* Description of the task
Write the following entries out again exactly, skipping each image.

Material supplied START

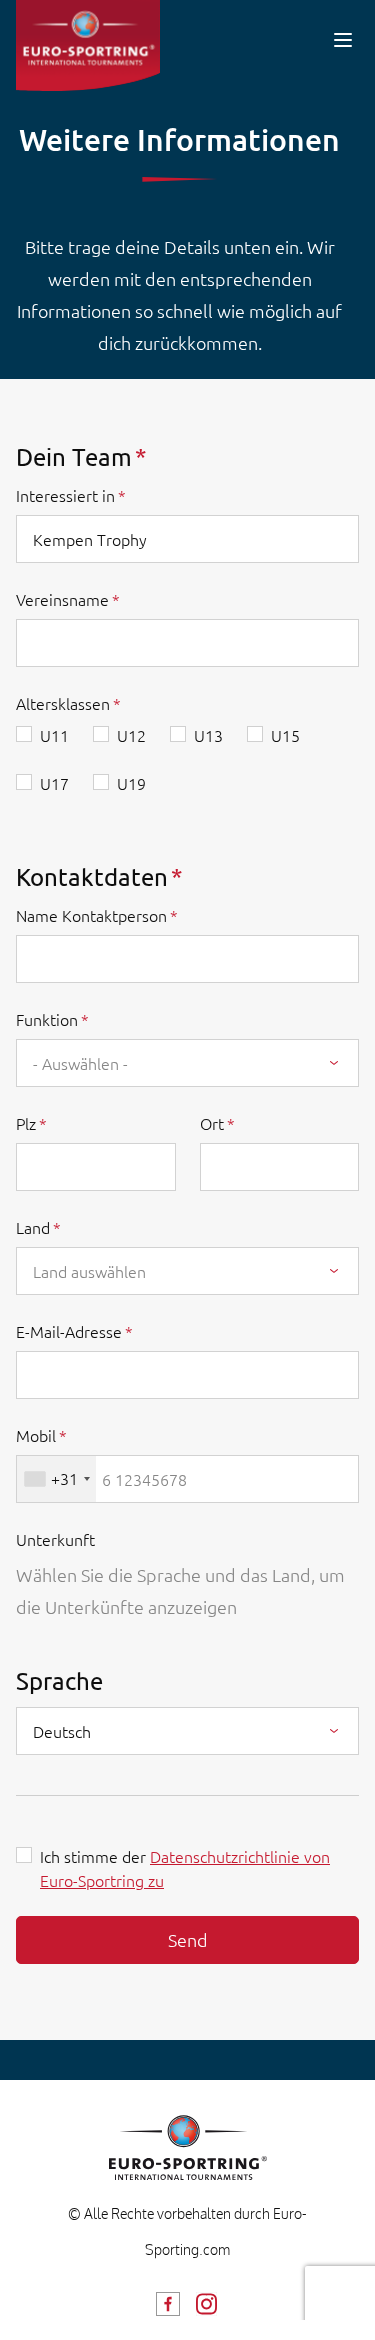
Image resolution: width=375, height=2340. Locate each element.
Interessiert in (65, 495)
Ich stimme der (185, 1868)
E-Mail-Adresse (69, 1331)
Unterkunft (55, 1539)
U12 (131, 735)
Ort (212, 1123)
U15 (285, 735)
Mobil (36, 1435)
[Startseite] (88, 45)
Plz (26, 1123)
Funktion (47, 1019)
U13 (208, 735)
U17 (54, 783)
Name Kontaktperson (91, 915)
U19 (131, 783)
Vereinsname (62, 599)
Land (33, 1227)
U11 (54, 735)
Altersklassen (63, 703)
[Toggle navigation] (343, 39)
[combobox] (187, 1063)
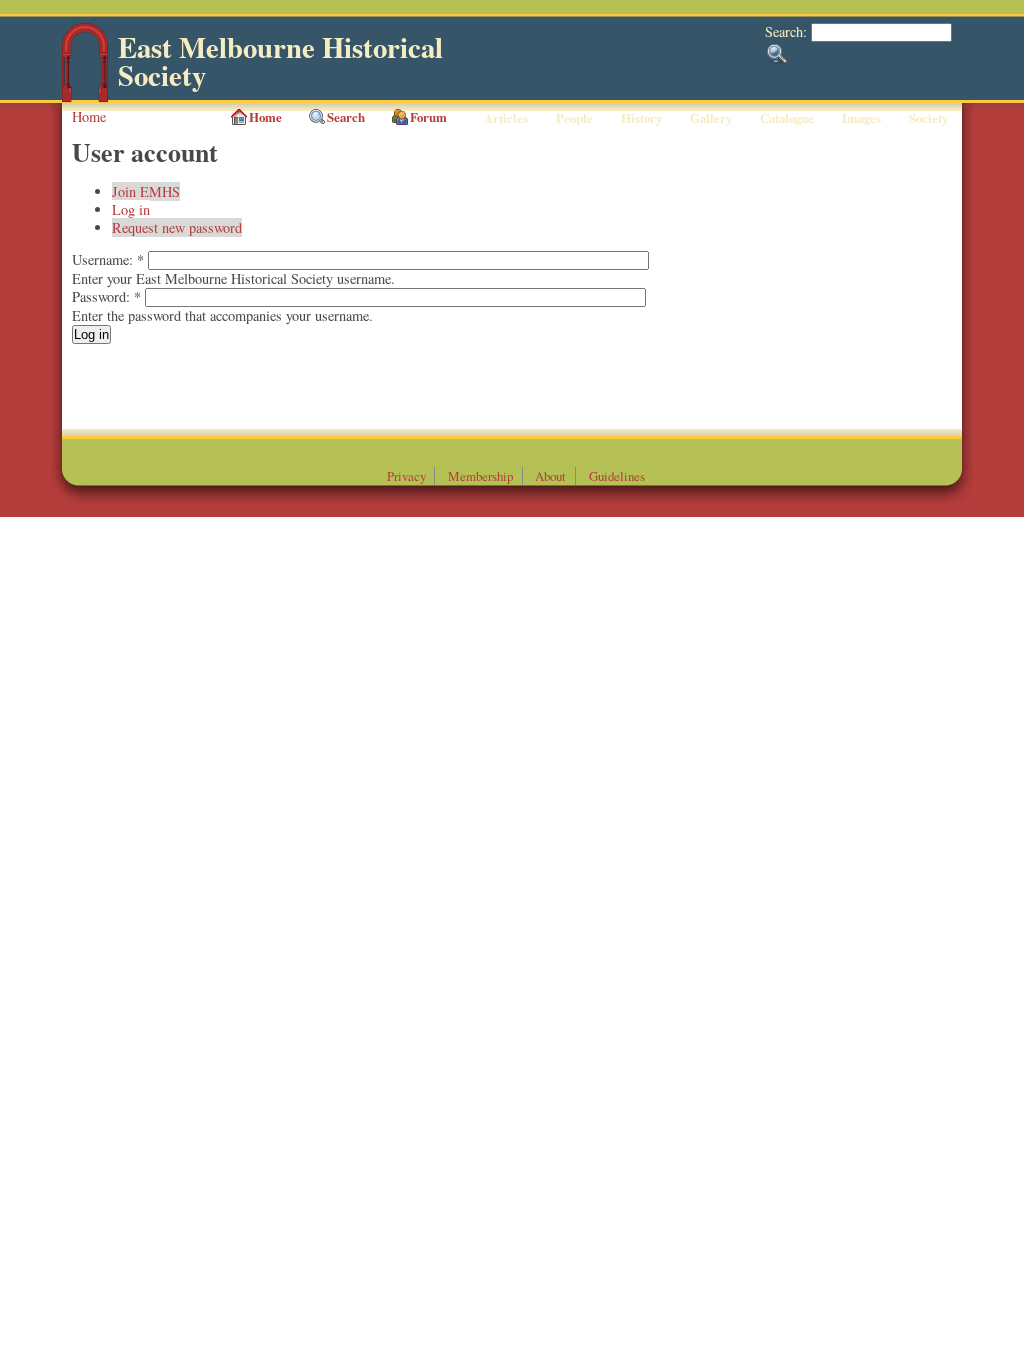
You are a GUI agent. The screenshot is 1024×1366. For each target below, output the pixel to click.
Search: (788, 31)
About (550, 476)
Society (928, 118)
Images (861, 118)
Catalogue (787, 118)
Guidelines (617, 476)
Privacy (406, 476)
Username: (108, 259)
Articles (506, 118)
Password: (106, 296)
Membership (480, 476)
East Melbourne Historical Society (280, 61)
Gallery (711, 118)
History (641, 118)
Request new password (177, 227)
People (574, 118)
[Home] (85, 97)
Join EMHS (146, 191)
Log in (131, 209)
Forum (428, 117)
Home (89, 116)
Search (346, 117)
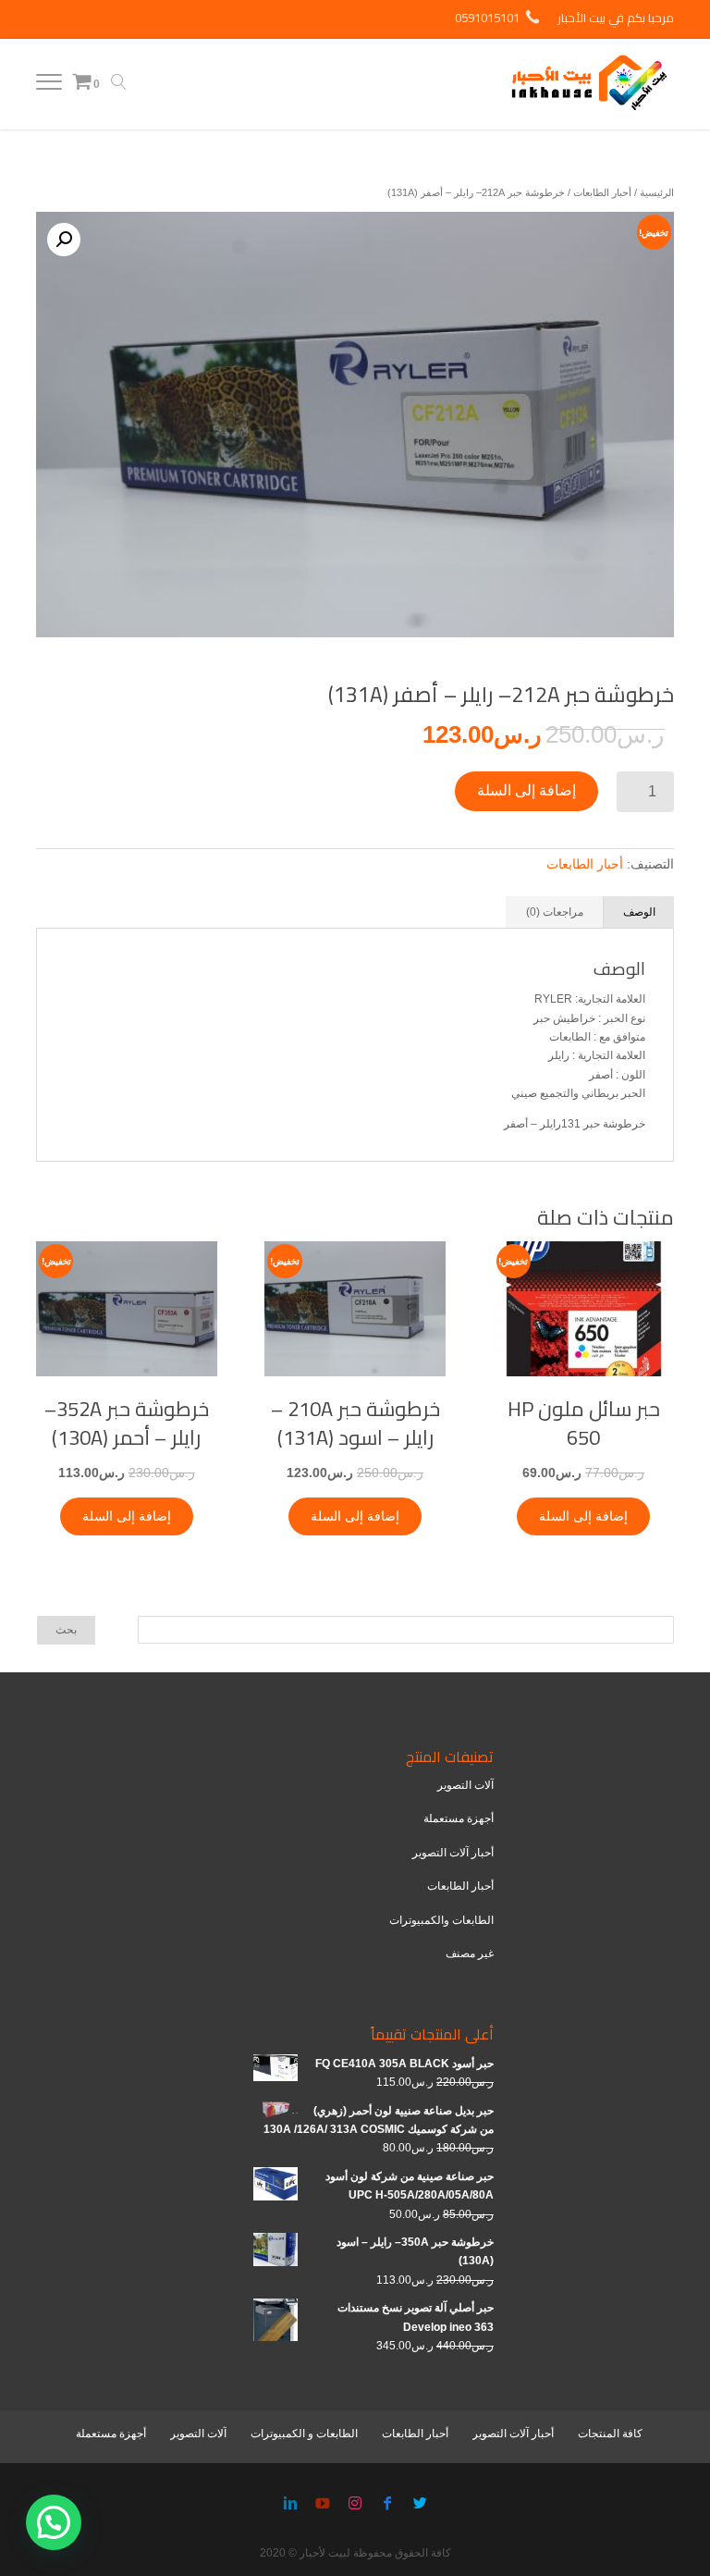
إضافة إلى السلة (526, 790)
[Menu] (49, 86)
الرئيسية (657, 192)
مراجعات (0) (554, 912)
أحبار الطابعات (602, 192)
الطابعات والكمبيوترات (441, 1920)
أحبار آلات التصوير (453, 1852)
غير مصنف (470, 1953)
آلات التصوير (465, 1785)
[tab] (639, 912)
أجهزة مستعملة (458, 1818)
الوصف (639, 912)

Material supplied END

* Your solution
Image resolution: width=375, height=2340. Locate each element.
Interessiert in (65, 495)
Ich stimme der (185, 1868)
E-Mail-Adresse (69, 1331)
Unterkunft (55, 1539)
U12 (131, 735)
Ort (212, 1123)
U15 (285, 735)
Mobil (36, 1435)
[Startseite] (88, 45)
Plz (26, 1123)
Funktion (47, 1019)
U13 (208, 735)
U17 (54, 783)
Name Kontaktperson (91, 915)
U19 (131, 783)
Vereinsname (62, 599)
Land (33, 1227)
U11 (54, 735)
Altersklassen (63, 703)
[Toggle navigation] (343, 39)
[combobox] (187, 1063)
You are a GUI agent. The screenshot is 1024×1366. For each target below, output the pixel to click.
Search: (788, 31)
About (550, 476)
Society (928, 118)
Images (861, 118)
Catalogue (787, 118)
Guidelines (617, 476)
Privacy (406, 476)
Username: (108, 259)
Articles (506, 118)
Password: (106, 296)
Membership (480, 476)
East Melbourne Historical Society (280, 61)
Gallery (711, 118)
History (641, 118)
Request new password (177, 227)
People (574, 118)
[Home] (85, 97)
Join EMHS (146, 191)
Log in (131, 209)
Forum (428, 117)
Home (89, 116)
Search (346, 117)
إضافة إلى السلة (526, 790)
[Menu] (49, 86)
الرئيسية (657, 192)
مراجعات (0) (554, 912)
أحبار الطابعات (602, 192)
الطابعات والكمبيوترات (441, 1920)
أحبار آلات التصوير (453, 1852)
غير مصنف (470, 1953)
آلات التصوير (465, 1785)
[tab] (639, 912)
أجهزة مستعملة (458, 1818)
الوصف (639, 912)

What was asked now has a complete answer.